Merz scheitert bei 1. Wahl zum Bundeskanzler

Eine Einordnung:
Das Scheitern von Friedrich Merz im ersten Wahlgang zur Wahl des Bundeskanzlers am 6. Mai 2025 stellt ein Novum in der Geschichte der Bundesrepublik Deutschland dar und wirft bedeutende staatsrechtliche Fragen auf.
Art. 63 GG
(1) Der Bundeskanzler wird auf Vorschlag des Bundespräsidenten vom Bundestage ohne Aussprache gewählt.(2) Gewählt ist, wer die Stimmen der Mehrheit der Mitglieder des Bundestages auf sich vereinigt. Der Gewählte ist vom Bundespräsidenten zu ernennen.(3) Wird der Vorgeschlagene nicht gewählt, so kann der Bundestag binnen vierzehn Tagen nach dem Wahlgange mit mehr als der Hälfte seiner Mitglieder einen Bundeskanzler wählen.(4) Kommt eine Wahl innerhalb dieser Frist nicht zustande, so findet unverzüglich ein neuer Wahlgang statt, in dem gewählt ist, wer die meisten Stimmen erhält. Vereinigt der Gewählte die Stimmen der Mehrheit der Mitglieder des Bundestages auf sich, so muß der Bundespräsident ihn binnen sieben Tagen nach der Wahl ernennen. Erreicht der Gewählte diese Mehrheit nicht, so hat der Bundespräsident binnen sieben Tagen entweder ihn zu ernennen oder den Bundestag aufzulösen.

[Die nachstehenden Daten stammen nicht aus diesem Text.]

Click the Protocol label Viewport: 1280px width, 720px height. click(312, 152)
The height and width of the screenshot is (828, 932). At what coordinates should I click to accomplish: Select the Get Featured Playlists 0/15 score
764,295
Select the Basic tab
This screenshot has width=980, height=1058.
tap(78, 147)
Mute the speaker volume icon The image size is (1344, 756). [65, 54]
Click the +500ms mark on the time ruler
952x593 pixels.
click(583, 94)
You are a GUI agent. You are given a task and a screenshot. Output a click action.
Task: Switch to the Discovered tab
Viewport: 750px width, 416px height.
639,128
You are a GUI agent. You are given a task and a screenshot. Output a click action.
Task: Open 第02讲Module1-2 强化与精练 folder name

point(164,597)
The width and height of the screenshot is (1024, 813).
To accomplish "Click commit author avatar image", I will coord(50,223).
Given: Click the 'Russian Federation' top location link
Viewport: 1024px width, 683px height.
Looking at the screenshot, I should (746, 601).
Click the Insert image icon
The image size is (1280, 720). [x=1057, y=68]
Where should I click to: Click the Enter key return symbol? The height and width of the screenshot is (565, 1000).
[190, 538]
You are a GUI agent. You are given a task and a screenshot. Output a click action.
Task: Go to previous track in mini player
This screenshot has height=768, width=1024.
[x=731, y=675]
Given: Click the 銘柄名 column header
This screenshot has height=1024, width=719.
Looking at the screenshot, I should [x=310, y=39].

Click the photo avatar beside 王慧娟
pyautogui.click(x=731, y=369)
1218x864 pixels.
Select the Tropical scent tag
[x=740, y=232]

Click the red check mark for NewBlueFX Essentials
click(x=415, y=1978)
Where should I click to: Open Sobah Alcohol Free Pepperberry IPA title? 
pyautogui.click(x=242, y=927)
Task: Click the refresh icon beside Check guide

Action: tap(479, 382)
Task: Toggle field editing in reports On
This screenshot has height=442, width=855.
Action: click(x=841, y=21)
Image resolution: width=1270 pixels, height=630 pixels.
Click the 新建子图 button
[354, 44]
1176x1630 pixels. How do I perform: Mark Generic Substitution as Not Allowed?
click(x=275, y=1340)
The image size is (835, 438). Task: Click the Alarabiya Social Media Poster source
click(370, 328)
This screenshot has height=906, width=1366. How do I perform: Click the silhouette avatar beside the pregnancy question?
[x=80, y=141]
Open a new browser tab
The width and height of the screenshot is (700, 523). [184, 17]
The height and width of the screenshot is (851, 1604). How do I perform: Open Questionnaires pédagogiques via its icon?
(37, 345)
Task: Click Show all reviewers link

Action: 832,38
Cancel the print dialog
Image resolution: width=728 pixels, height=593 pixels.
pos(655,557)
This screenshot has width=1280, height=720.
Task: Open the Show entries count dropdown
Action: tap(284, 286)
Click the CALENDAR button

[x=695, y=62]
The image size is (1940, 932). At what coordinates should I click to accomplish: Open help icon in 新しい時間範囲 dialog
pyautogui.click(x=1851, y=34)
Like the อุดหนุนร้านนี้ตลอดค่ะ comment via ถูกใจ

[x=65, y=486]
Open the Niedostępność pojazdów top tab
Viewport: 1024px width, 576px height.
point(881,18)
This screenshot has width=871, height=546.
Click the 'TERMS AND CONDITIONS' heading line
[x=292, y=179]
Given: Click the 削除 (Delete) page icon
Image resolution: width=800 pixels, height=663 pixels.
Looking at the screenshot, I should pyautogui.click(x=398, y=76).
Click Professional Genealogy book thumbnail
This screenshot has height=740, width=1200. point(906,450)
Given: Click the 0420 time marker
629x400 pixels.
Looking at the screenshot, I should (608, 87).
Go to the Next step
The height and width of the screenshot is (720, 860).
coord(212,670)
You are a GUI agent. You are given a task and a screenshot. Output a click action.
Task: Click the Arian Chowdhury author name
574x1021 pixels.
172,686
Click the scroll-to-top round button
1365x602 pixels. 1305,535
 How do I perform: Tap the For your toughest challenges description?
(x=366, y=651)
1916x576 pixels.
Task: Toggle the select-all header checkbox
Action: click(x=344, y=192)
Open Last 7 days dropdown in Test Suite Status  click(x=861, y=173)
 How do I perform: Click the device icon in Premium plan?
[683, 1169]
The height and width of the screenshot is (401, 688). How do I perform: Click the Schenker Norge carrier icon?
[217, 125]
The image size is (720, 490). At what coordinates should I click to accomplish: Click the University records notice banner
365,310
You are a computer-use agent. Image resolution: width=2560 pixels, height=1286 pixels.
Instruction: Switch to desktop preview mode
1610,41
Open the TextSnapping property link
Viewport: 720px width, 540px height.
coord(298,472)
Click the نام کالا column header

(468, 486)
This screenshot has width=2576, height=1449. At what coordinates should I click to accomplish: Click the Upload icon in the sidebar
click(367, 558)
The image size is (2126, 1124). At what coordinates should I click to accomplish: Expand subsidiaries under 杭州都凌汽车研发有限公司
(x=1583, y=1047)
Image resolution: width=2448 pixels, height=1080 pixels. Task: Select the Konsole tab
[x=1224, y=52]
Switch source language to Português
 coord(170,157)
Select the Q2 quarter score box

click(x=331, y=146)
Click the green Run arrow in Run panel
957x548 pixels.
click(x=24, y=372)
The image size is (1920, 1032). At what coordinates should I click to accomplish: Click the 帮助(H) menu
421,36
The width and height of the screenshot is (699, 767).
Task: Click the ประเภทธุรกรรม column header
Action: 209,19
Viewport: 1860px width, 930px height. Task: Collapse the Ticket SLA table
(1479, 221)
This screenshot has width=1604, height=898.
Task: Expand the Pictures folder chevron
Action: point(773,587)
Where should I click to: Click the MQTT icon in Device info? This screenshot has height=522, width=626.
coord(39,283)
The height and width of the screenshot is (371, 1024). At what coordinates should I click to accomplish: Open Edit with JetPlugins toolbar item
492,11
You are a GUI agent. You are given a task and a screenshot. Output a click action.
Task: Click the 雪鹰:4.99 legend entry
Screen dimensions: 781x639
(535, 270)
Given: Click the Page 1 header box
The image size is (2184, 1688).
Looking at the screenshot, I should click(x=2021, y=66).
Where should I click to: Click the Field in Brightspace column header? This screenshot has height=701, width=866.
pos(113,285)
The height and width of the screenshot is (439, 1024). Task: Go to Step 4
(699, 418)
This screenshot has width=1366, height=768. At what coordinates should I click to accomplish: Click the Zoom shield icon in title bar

Zwei Wahlgänge, ein Kanzler – aber auf Kosten demokratischer Ernsthaftigkeit?
Am 6. Mai 2025 wurde Friedrich Merz dann im zweiten Wahlgang vom Deutschen Bundestag zum Bundeskanzler gewählt. Dass dies nicht bereits im ersten Wahlgang geschah, obwohl seine Koalition aus CDU/CSU und SPD über eine komfortable Mehrheit verfügt, wirft schwerwiegende staatsrechtliche und institutionelle Fragen auf, insbesondere zum Rollenverständnis einzelner Abgeordneter im parlamentarischen System der Bundesrepublik Deutschland.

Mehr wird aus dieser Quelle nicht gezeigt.